Study text:
One may take this as a simplistic account of what philosophers (or moral  
philosophers even -- but as Grice say, "Philosophy, like virtue, is entire") 
are  up to. Any naturalistic framework (vide G. E. Moore on the naturalistic 
fallacy  may be reinterpreted 'evolutionarily', if that's the right adverb.
 
For one, Grice is thus described as 'evolutionary' in that his ethical  
views fit the 'Ideal Observer' framework (cfr. Intelligent Design). And for 
that  matter, it all seems to have started way before Darwin's Descent or 
Origin, and  with Empedocles. From Wikipedia:
 
Empedocles attempted to explain the separation of elements, the formation  
of earth and sea, of Sun and Moon, of atmosphere.
 
Empedocles also deals with the first origin of plants and animals, and  
with the physiology of humans. 
 
As the elements entered into combinations, there appeared strange results – 
 heads without necks, arms without shoulders.

Directive 1:
Reproduce everything in the passage on Grice and Empedocles from "For one, Grice" down to "arms without shoulders.".

Data shown:
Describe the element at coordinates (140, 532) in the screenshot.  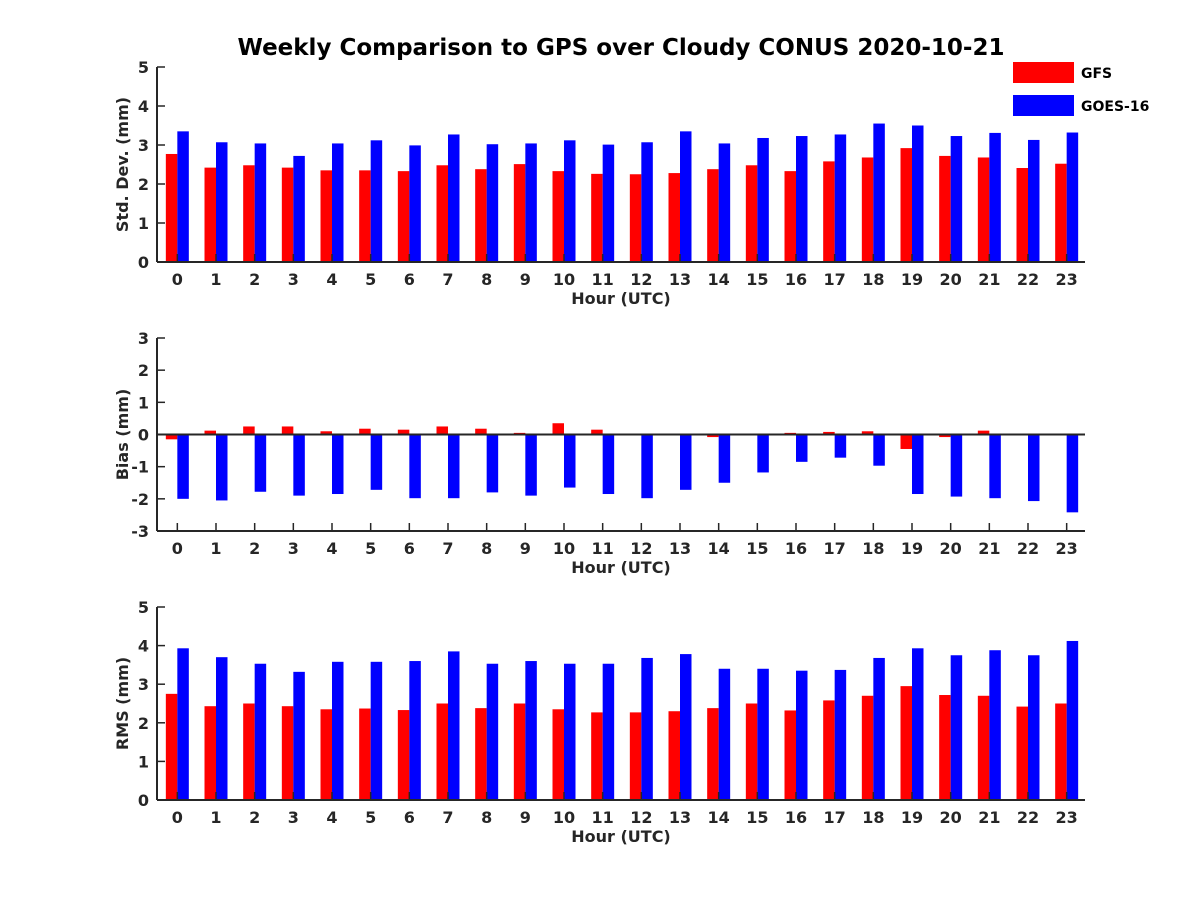
I see `bias-y-tick-label--3: -3` at that location.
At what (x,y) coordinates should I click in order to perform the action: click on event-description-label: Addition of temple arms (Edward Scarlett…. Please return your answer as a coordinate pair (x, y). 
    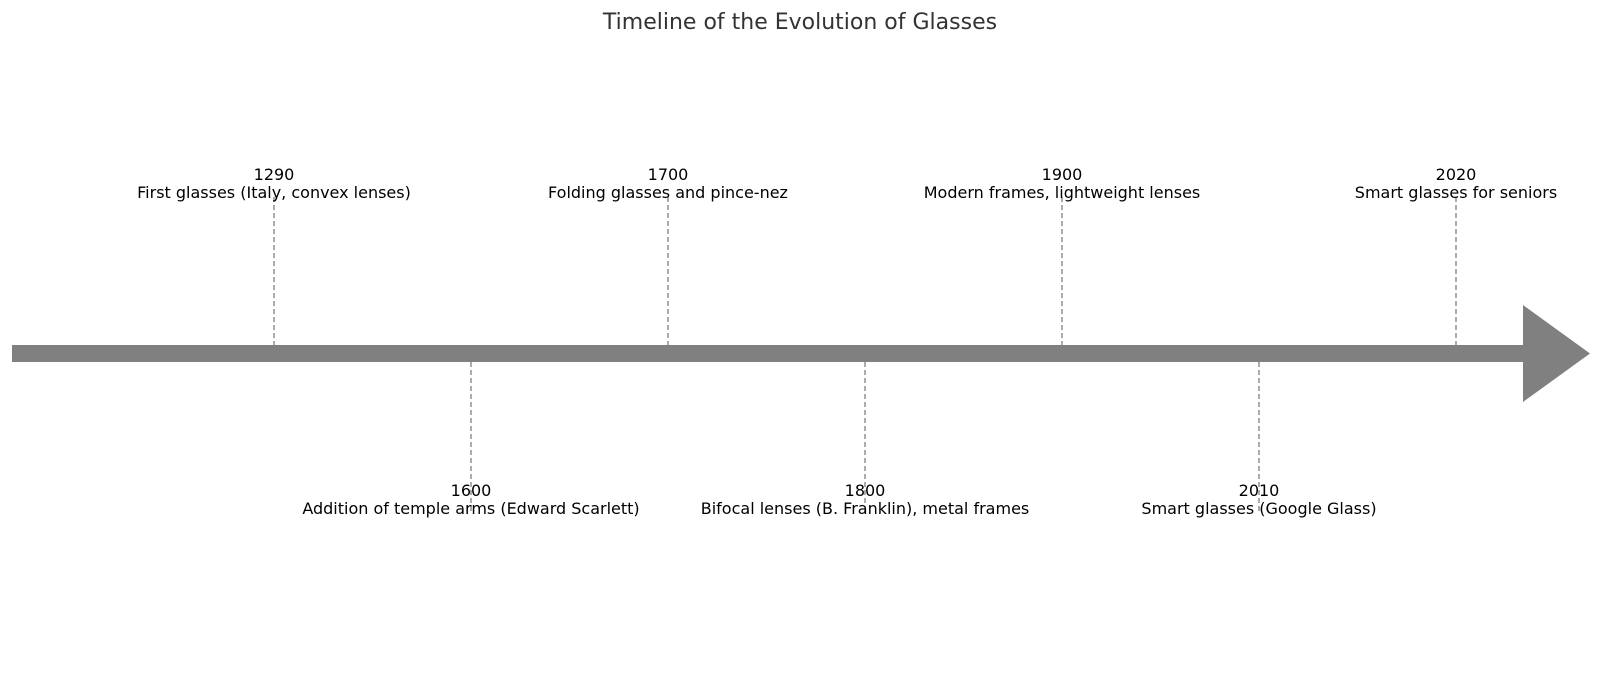
    Looking at the image, I should click on (470, 508).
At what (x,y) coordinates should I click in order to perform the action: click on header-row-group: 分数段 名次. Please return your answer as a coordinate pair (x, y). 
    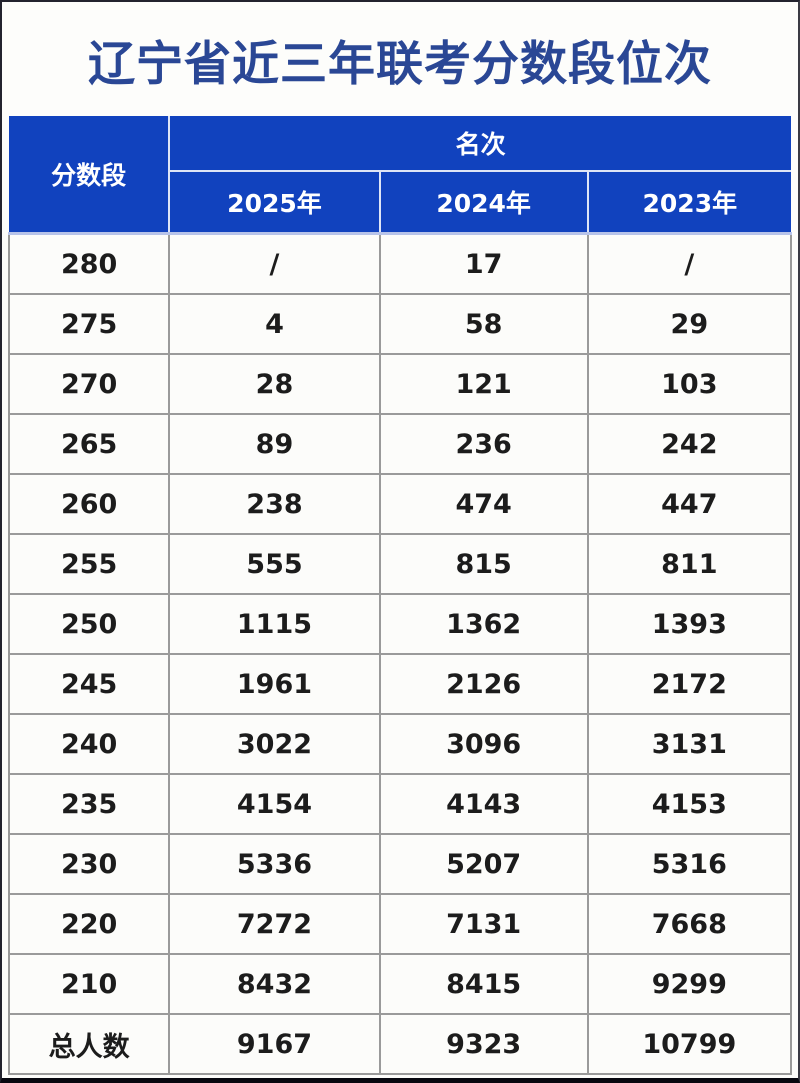
    Looking at the image, I should click on (400, 176).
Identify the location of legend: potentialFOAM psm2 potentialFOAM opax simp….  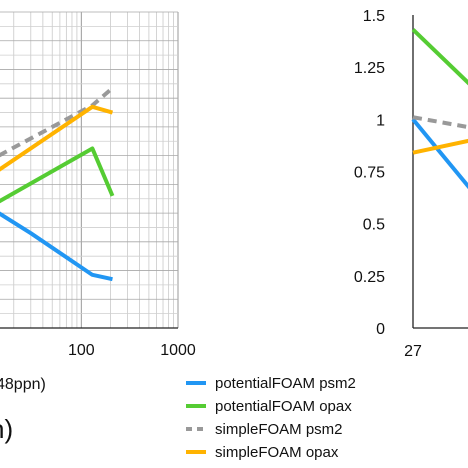
(271, 418).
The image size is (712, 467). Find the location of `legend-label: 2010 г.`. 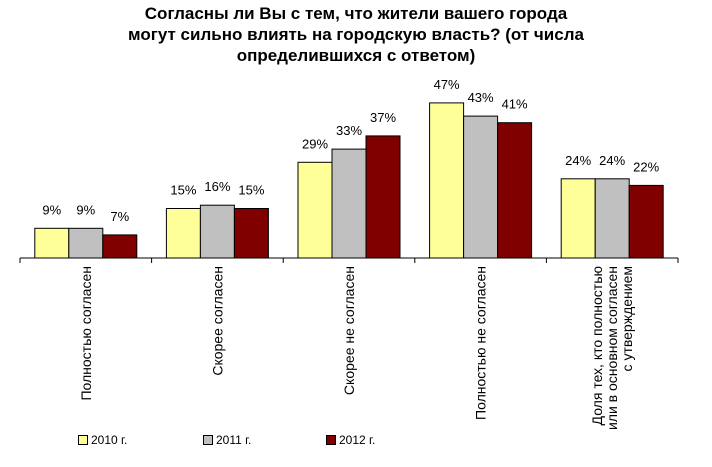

Directive 2:
In the records, rewrite everything from the line containing "on header-row-group: 分数段" down to the end of the records, replacing "location" with "position" and keeping all else unchanged. Leave the pictures out.

Output 1:
For one, Grice is thus described as 'evolutionary' in that his ethical  
views fit the 'Ideal Observer' framework (cfr. Intelligent Design). And for 
that  matter, it all seems to have started way before Darwin's Descent or 
Origin, and  with Empedocles. From Wikipedia:
 
Empedocles attempted to explain the separation of elements, the formation  
of earth and sea, of Sun and Moon, of atmosphere.
 
Empedocles also deals with the first origin of plants and animals, and  
with the physiology of humans. 
 
As the elements entered into combinations, there appeared strange results – 
 heads without necks, arms without shoulders.

Output 2:
At what (x,y) coordinates should I click in order to perform the action: click on header-row-group: 分数段 名次. Please return your answer as a coordinate pair (x, y). 
    Looking at the image, I should click on (400, 176).
Identify the position of legend: potentialFOAM psm2 potentialFOAM opax simp….  
(271, 418).
The image size is (712, 467). Find the position of `legend-label: 2010 г.`. 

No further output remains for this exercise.